Source excerpt
○ ○ ○ ○ ○
[clang] [analyzer][NFC] Add some docs for LazyCompoundValue (PR #97407)
Kristóf Umann via cfe-commits
cfe-commits at lists.llvm.org
Tue Jul 16 05:49:05 PDT 2024
https://github.com/Szelethus updated https://github.com/llvm/llvm-project/pull/97407
>From 9fed2b7dc5395f487cb91c10eb076bb87e05e9b6 Mon Sep 17 00:00:00 2001
From: =?UTF-8?q?Krist=C3=B3f=20Umann?= <dkszelethus at gmail.com>
Date: Tue, 2 Jul 2024 12:58:19 +0200
Subject: [PATCH 1/4] [analyzer][NFC] Add some docs for LazyCompoundValue
Yes, I basically copy-pasted some posts from discord and Artem's book,
but these make for a rather decent docs.
---
.../StaticAnalyzer/Core/PathSensitive/SVals.h | 39 +++++++++++++++++++
1 file changed, 39 insertions(+)
diff --git a/clang/include/clang/StaticAnalyzer/Core/PathSensitive/SVals.h b/clang/include/clang/StaticAnalyzer/Core/PathSensitive/SVals.h
index 3a4b087257149..e44cda50ef21d 100644
--- a/clang/include/clang/StaticAnalyzer/Core/PathSensitive/SVals.h
+++ b/clang/include/clang/StaticAnalyzer/Core/PathSensitive/SVals.h
@@ -326,6 +326,12 @@ class LocAsInteger : public NonLoc {
static bool classof(SVal V) { return V.getKind() == LocAsIntegerKind; }
};
+/// The simplest example of a concrete compound value is nonloc::CompoundVal,
+/// which represents a concrete r-value of an initializer-list or a string.
+/// Internally, it contains an llvm::ImmutableList of SVal's stored inside the
+/// literal.
+///
+/// Source: https://github.com/haoNoQ/clang-analyzer-guide, v0.1, section 5.3.2.
class CompoundVal : public NonLoc {
friend class ento::SValBuilder;
@@ -346,6 +352,39 @@ class CompoundVal : public NonLoc {
static bool classof(SVal V) { return V.getKind() == CompoundValKind; }
};
+/// The simplest example of a concrete compound value is nonloc::CompoundVal,
+/// which represents a concrete r-value of an initializer-list or a string.
+/// Internally, it contains an llvm::ImmutableList of SVal's stored inside the
+/// literal.
+///
+/// However, there is another compound value used in the analyzer, which appears
+/// much more often during analysis, which is nonloc::LazyCompoundVal. This
+/// value is an r-value that represents a snapshot of any structure "as a whole"
○ ○ ○ ○ ○
Data extracted from a collection
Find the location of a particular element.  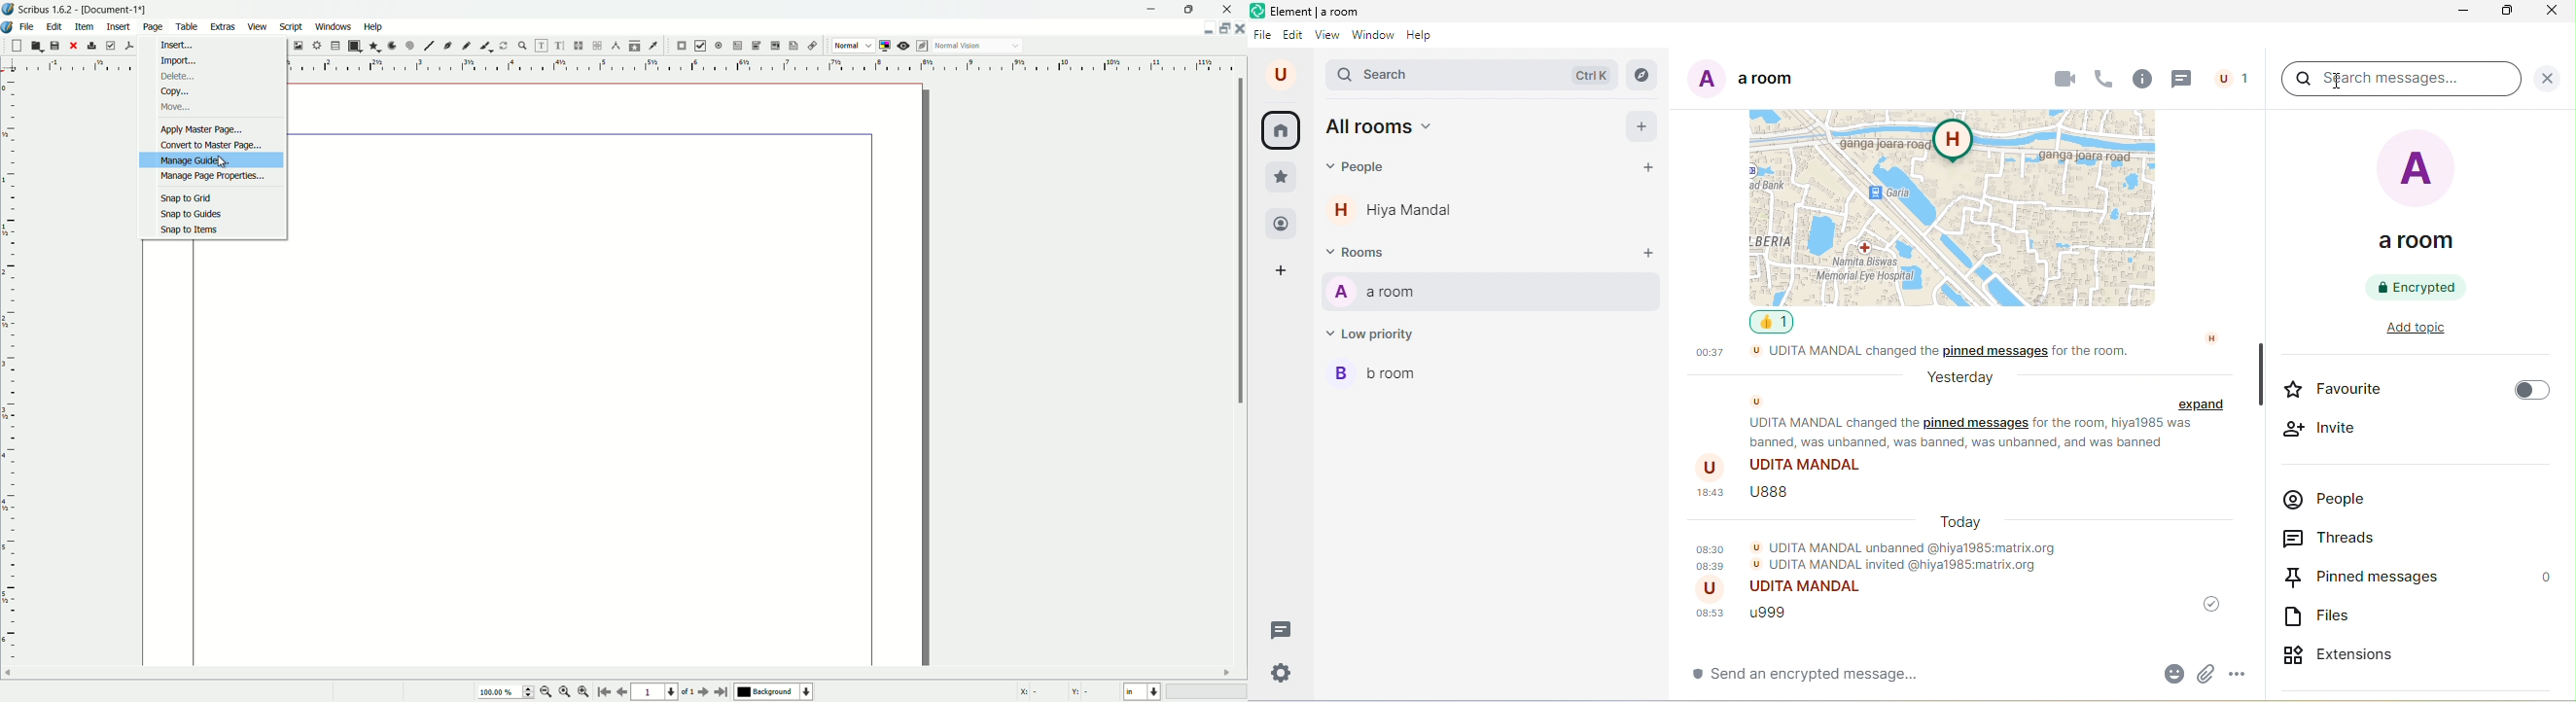

rooms is located at coordinates (1364, 254).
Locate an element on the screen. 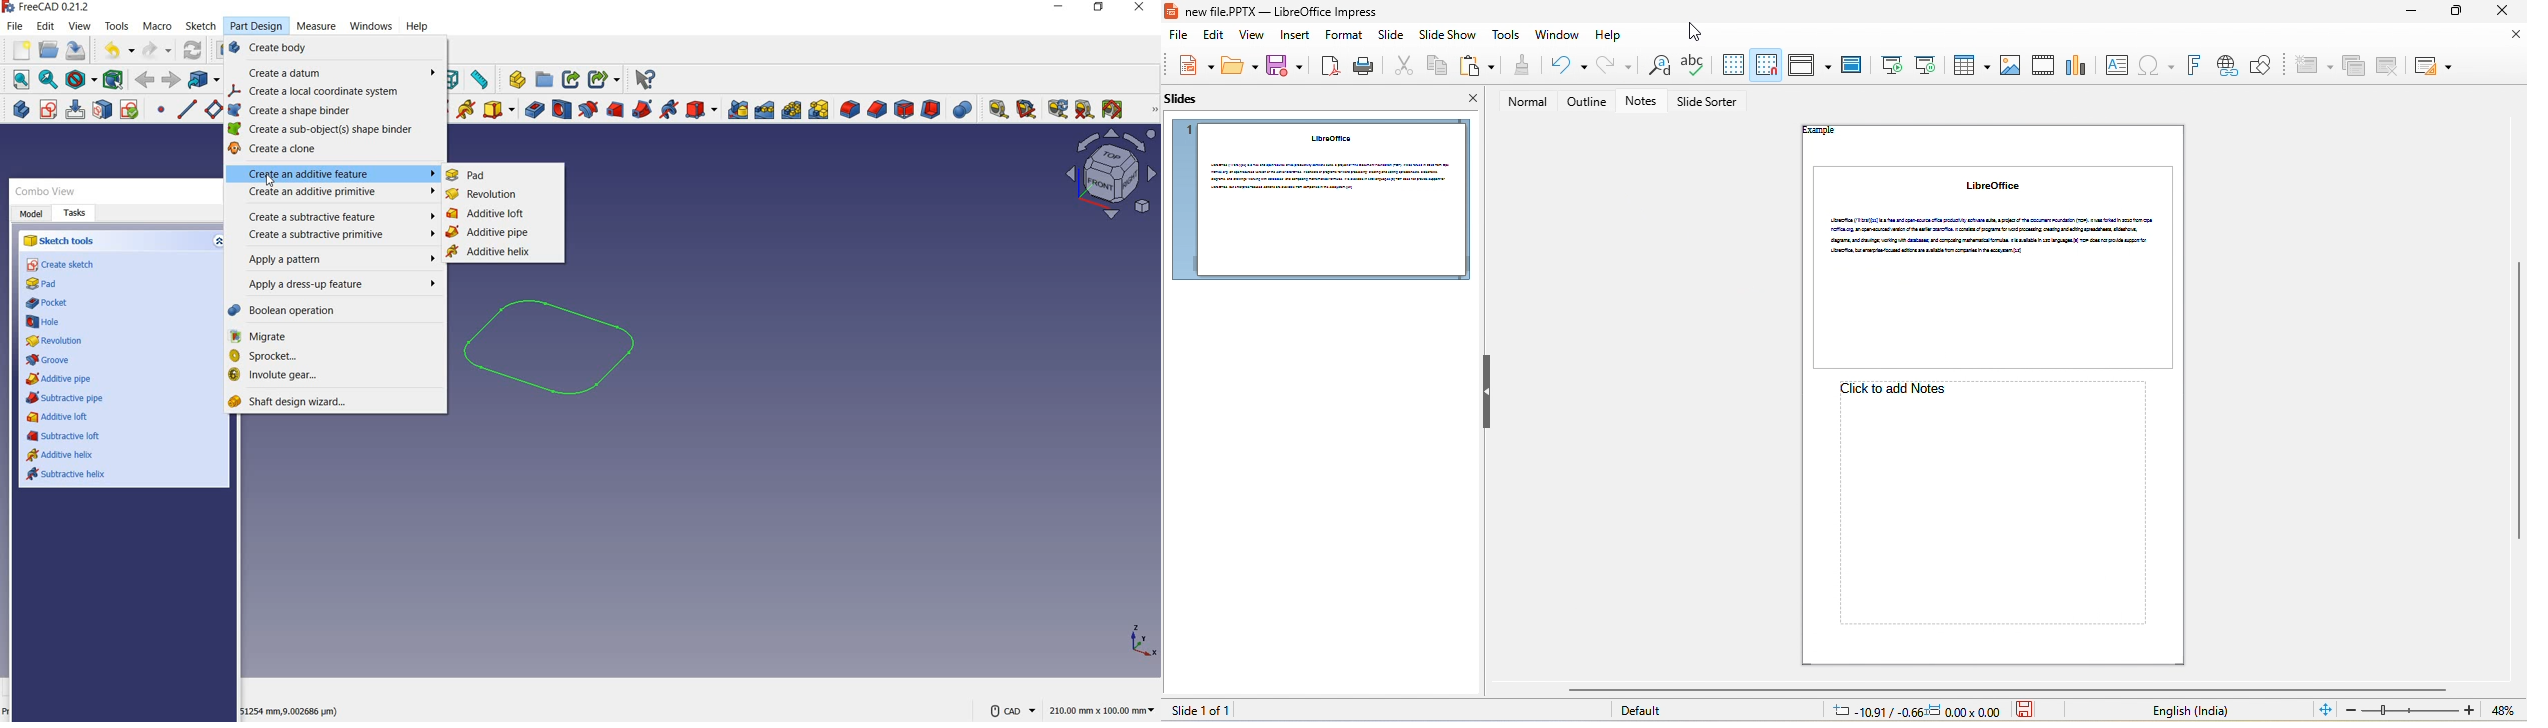 The height and width of the screenshot is (728, 2548). display view is located at coordinates (1809, 65).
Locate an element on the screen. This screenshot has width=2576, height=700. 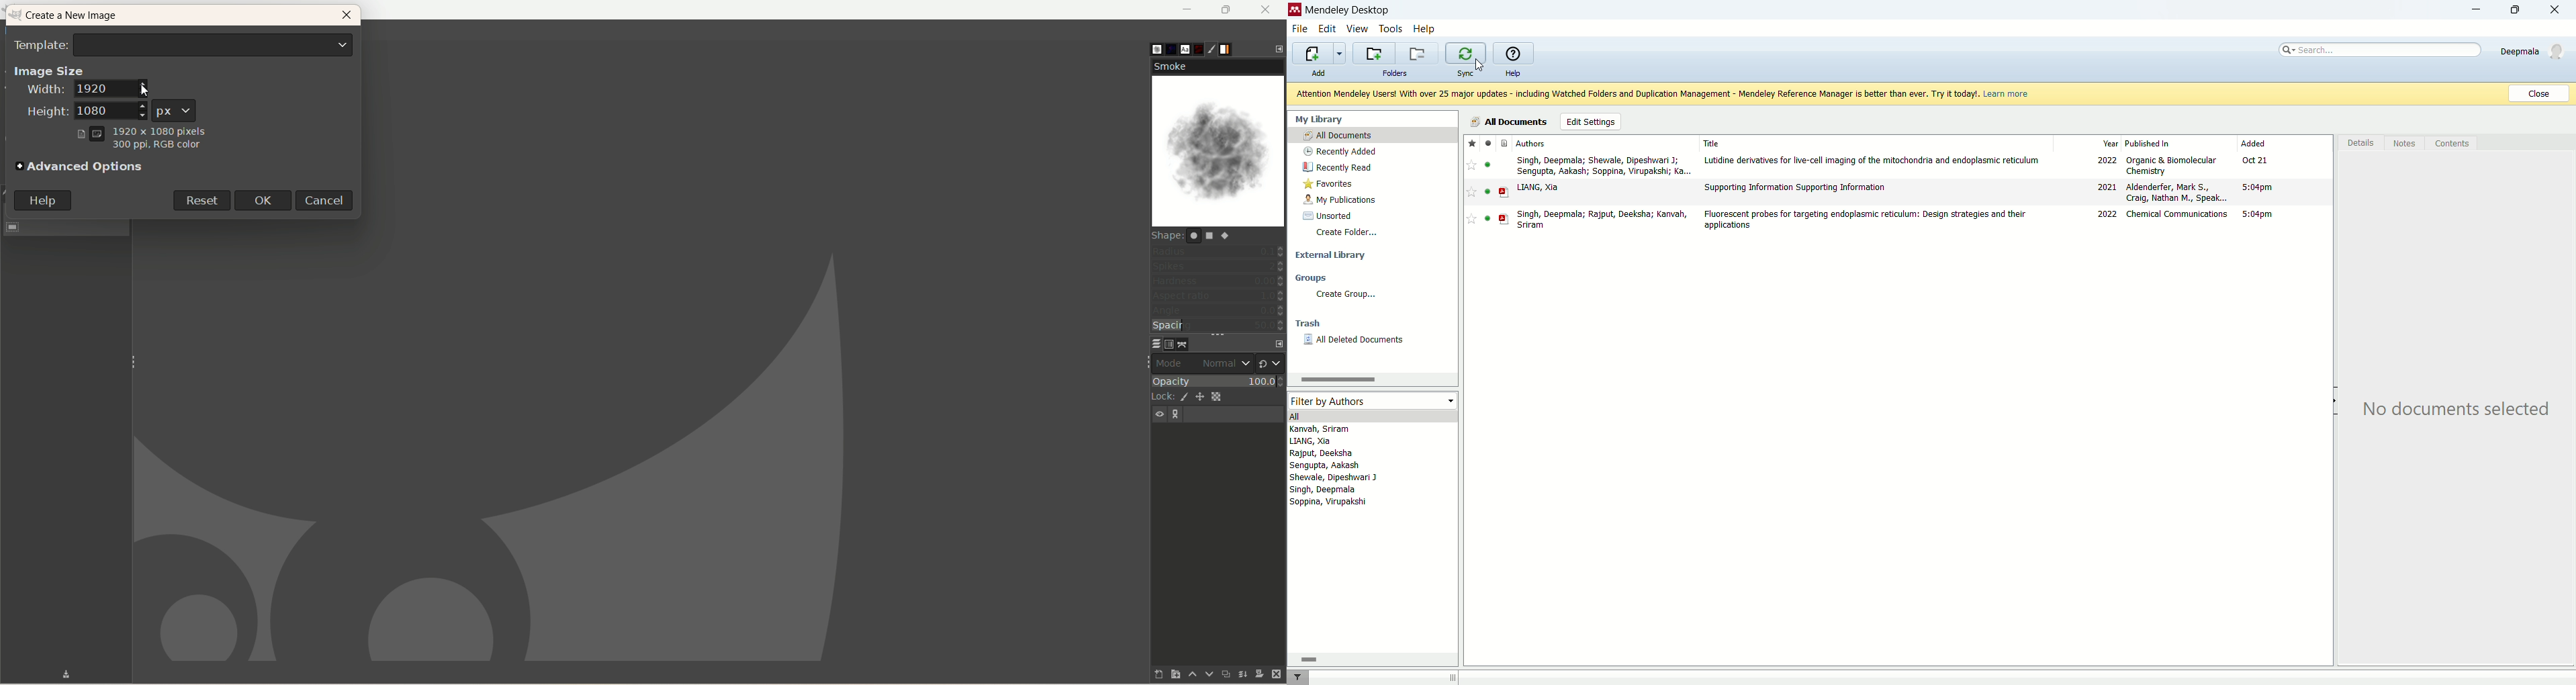
Lutidine derivatives for live-cell imaging of the mitochondria and endoplasmic reticulum is located at coordinates (1875, 162).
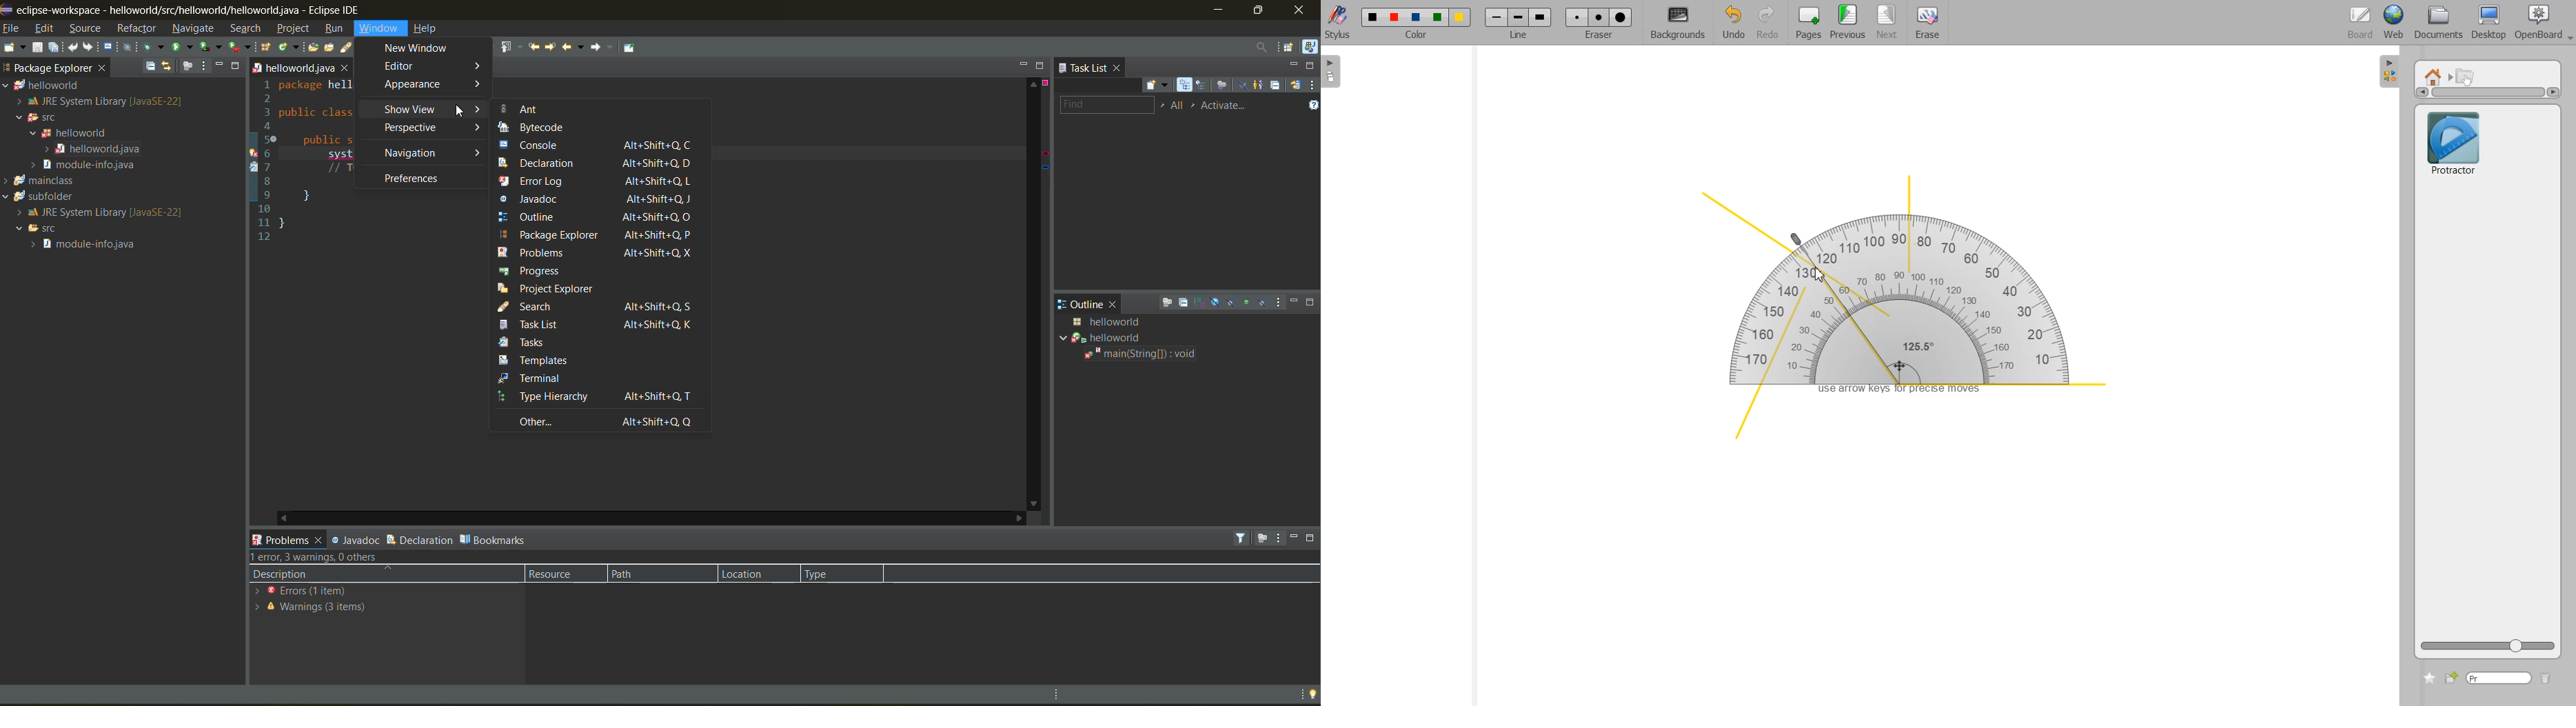 This screenshot has width=2576, height=728. What do you see at coordinates (1821, 274) in the screenshot?
I see `Cursor` at bounding box center [1821, 274].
○ ○ ○ ○ ○
Exercise set
a – List each distinct qualified name containing a double colon (in the form prefix::Name) that appears in the patch email, counting each one once.
b – From the patch email, return everything from "[clang] [analyzer][NFC] Add" down to "changed, 39 insertions(+)", copied word for word.

Results of the tasks
a –
nonloc::CompoundVal
llvm::ImmutableList
ento::SValBuilder
nonloc::LazyCompoundVal

b –
[clang] [analyzer][NFC] Add some docs for LazyCompoundValue (PR #97407)
Kristóf Umann via cfe-commits
cfe-commits at lists.llvm.org
Tue Jul 16 05:49:05 PDT 2024
https://github.com/Szelethus updated https://github.com/llvm/llvm-project/pull/97407
>From 9fed2b7dc5395f487cb91c10eb076bb87e05e9b6 Mon Sep 17 00:00:00 2001
From: =?UTF-8?q?Krist=C3=B3f=20Umann?= <dkszelethus at gmail.com>
Date: Tue, 2 Jul 2024 12:58:19 +0200
Subject: [PATCH 1/4] [analyzer][NFC] Add some docs for LazyCompoundValue
Yes, I basically copy-pasted some posts from discord and Artem's book,
but these make for a rather decent docs.
---
.../StaticAnalyzer/Core/PathSensitive/SVals.h | 39 +++++++++++++++++++
1 file changed, 39 insertions(+)